El verdadero valor de
las cosas está en lo cotidiano, en los hechos simples de la vida diaria. En los
gestos que se tributan a los hijos, la ternura que se entrega a los padres; en el brillo de una mirada arrullando
nuestra tristeza; la sonrisa de un alma compartiendo nuestra alegría; y tantas
pero tantas vivencias sencillas que de tan sencillas y cotidianas olvidamos que
son lo más importante de la existencia y que serán lo único que harán
trascender nuestra vida.

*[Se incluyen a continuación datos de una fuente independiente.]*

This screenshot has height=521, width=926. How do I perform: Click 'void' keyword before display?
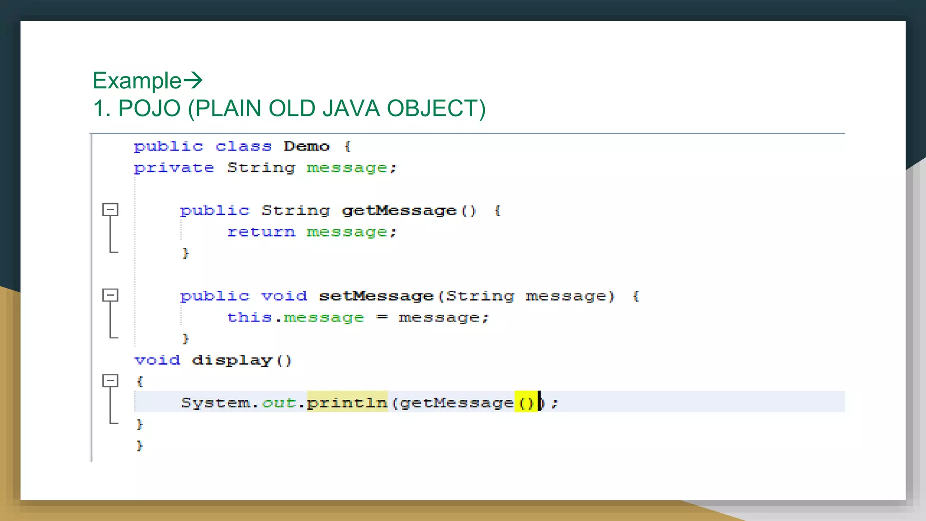point(157,360)
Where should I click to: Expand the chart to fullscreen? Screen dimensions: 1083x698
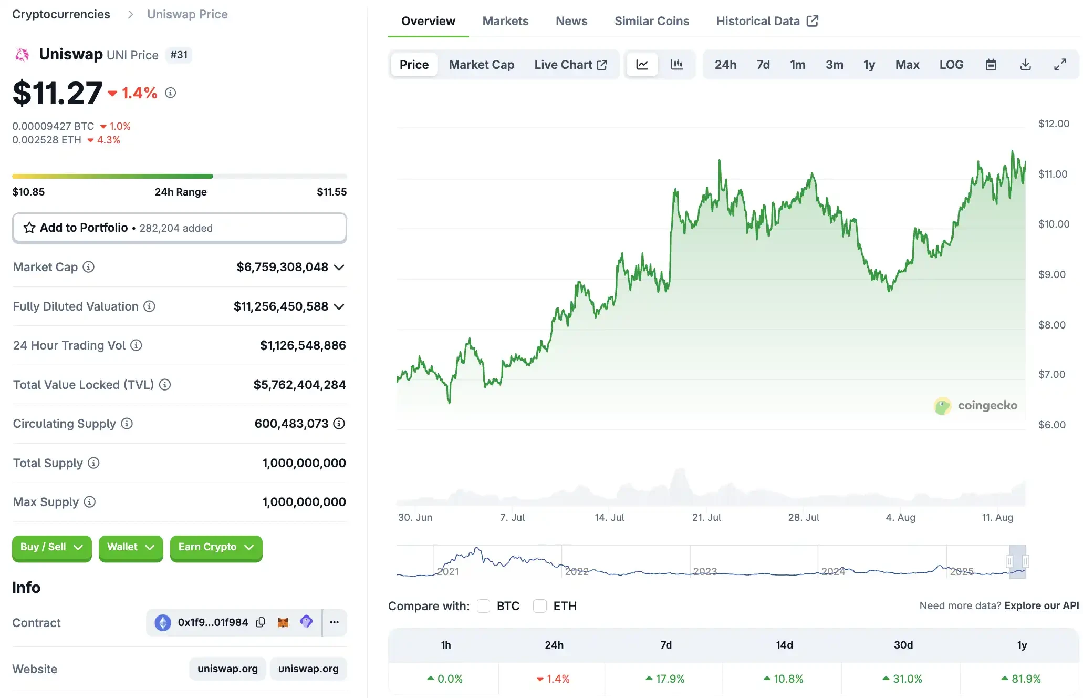(1060, 64)
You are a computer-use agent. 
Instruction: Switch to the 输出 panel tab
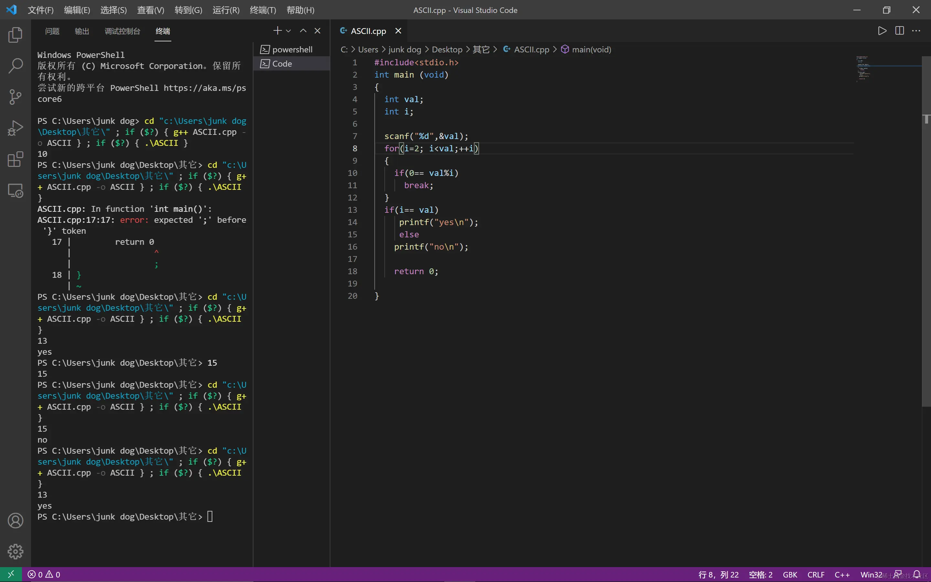point(82,31)
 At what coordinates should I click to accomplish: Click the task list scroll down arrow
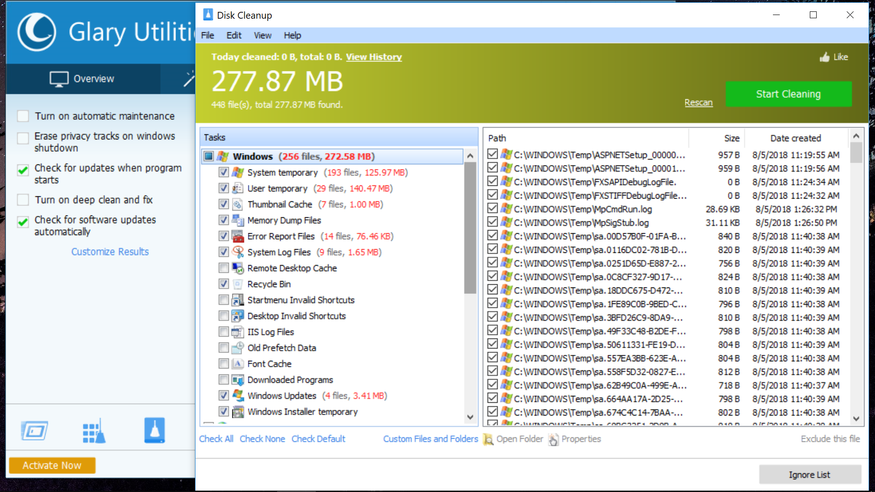[470, 417]
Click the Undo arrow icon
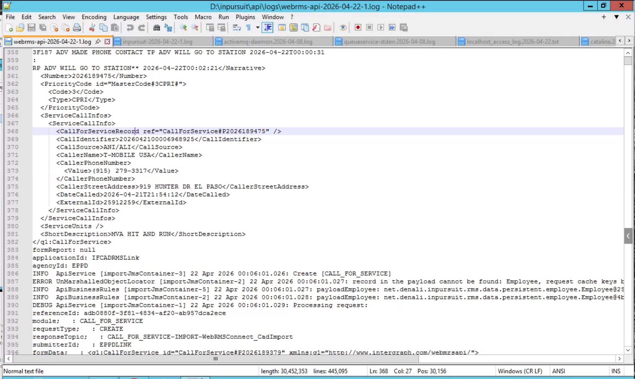 (130, 28)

Porque cuando ya no estemos en este universo caótico
nadie recordará el grosor de nuestra billetera como tampoco recordará las
posesiones materiales que pudimos haber poseído alguna vez; pero sí, todos,
absolutamente todos a los que amamos, tendrán presente eternamente el amor que
habremos sido capaces de entregar sin pedir ni exigir nada a cambio. Ese amor
puro, franco, que se da con el corazón, sin palabras ni ostentación, nada más
que con una entrega silenciosa y solidaria, con una profunda convicción y
sentimientos desinteresados.
Sólo
el amor, sólo la familia, nos mantendrán vivos permanentemente y nos educarán
en la fe en Dios. Y sólo así sabremos que hemos vivido plenamente. Tan
plenamente como nuestros ancestros, nuestros abuelos, nuestros padres... que
siempre, minuto a minuto, cotidianamente, nos demostraron con el ejemplo lo que
significa ser mujeres y hombres de bien. Respetables y honestos.
Sigamos
su ejemplo de vida y llegaremos, al igual que ellos lo hicieron, a la felicidad
suprema de saber que no hemos vivido en vano.